The fact is, we have to treat ourselves as we would treat others - with kindness and compassion. We aren’t like this on purpose. We all have our own unique physiology which will respond to treatments in our unique way. It’s not effing fair but it is what it is (ugh, sorry for that cliché). We will get through it and, vaccination allowing, we’ll soon be energised by being in fresh company and different scenery. Meantime, if you had a good breast-care nurse, then give her a call and talk about how you’re feeling. The emotional is as important as the physical, after all. If not, try the number above - the nurses are very reassuring - or ring Macmillan which has a broader overview. I find some of the classes offered online by Breast Cancer Haven really helpful, especially the EFT. Even if that doesn’t work, I’m in zoom company with other women laid low by breast cancer (none of the I-sailed-through-it brigade there). It’s comforting in a perverse way. 

I hope you’ll get other responses. Reading between the lines, there are many of us here who feel abandoned to our fate (and our perplexed GPs). And sorry for focusing on myself so much. Take care but take some action? Jan x

lizandsarah
Member

Slow recovery

I'm 23 months post diagnosis, had multiple surgeries, sepsis, chemo, rads, hormone therapy and lymphoedema which is infected, so there is a year of antibiotics in the mix!

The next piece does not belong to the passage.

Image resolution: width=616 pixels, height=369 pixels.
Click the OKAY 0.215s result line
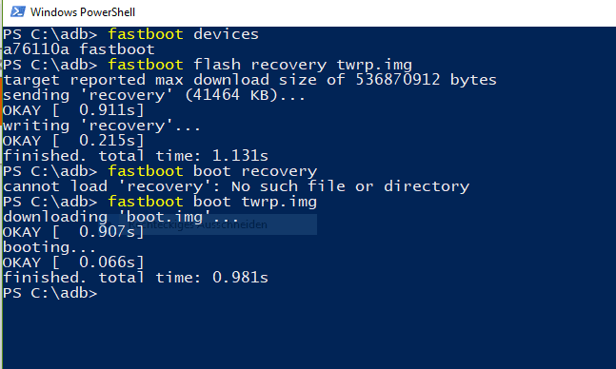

Not much going on! Had to change hormone therapy due to the severity of side effects, improved but still get pain every day and awful night sweats. Fatigue is quite a problem as well. Weight piling on since ovaries removed despite diet not changing. 

I've not been able to return to the nursing job I love and have spent months waiting for redeployment and now have a desk job for the next six months.

I just feel as though I've never got my mojo back, everything in life feels like a battle, I'm not depressed (been there, treated and recovered post treatment). Every day feels difficult and I finally now look like me, just with shorter hair!

My best friends tell me not to worry, but I seem to have lost all my motivation and confidence since this diagnosis arrived out of the blue. All the ladies I have met along the way seem to be getting on with life, but mine seems to be lying down, not even standing still!

Am I alone in feeling like this? Or is it more widespread? There's no support from hospital once active treatment is done. I'm missing the old me who had lots of energy, never stopped and got things done, but had fun along the way!